The task —
Take the data below and copy exactly the lines starting at the one with "Given: Focus the weight field containing 10" and finishing at the one with "178x98 pixels.", both included.

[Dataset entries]
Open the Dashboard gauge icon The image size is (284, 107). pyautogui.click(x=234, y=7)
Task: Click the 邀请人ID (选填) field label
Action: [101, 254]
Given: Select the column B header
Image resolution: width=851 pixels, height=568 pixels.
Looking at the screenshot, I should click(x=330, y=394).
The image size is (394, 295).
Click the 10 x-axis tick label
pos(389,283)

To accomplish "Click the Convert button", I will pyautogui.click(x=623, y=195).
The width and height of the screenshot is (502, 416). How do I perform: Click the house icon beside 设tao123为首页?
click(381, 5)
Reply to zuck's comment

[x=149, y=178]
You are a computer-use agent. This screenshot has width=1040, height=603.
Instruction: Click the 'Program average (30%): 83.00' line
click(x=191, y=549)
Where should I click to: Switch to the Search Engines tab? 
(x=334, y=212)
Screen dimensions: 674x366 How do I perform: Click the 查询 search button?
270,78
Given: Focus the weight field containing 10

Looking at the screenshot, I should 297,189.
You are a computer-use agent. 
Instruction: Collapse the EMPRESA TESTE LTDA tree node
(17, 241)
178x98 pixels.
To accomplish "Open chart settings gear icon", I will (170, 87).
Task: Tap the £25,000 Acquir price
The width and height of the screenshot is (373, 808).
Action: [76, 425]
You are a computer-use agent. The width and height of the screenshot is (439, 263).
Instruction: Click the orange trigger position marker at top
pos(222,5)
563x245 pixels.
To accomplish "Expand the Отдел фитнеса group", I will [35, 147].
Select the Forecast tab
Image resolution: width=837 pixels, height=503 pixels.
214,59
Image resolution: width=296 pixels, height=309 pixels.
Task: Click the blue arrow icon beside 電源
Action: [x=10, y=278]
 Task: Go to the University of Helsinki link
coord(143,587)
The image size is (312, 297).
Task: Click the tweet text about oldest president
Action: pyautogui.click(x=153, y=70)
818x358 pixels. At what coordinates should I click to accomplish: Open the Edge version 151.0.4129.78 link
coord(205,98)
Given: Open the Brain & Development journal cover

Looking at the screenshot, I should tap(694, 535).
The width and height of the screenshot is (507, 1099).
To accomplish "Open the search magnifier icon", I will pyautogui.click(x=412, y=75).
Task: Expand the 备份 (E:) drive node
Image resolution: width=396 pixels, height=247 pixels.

Written response —
Given: Focus the weight field containing 10

Looking at the screenshot, I should 297,189.
You are a computer-use agent. 
Instruction: Collapse the EMPRESA TESTE LTDA tree node
(17, 241)
178x98 pixels.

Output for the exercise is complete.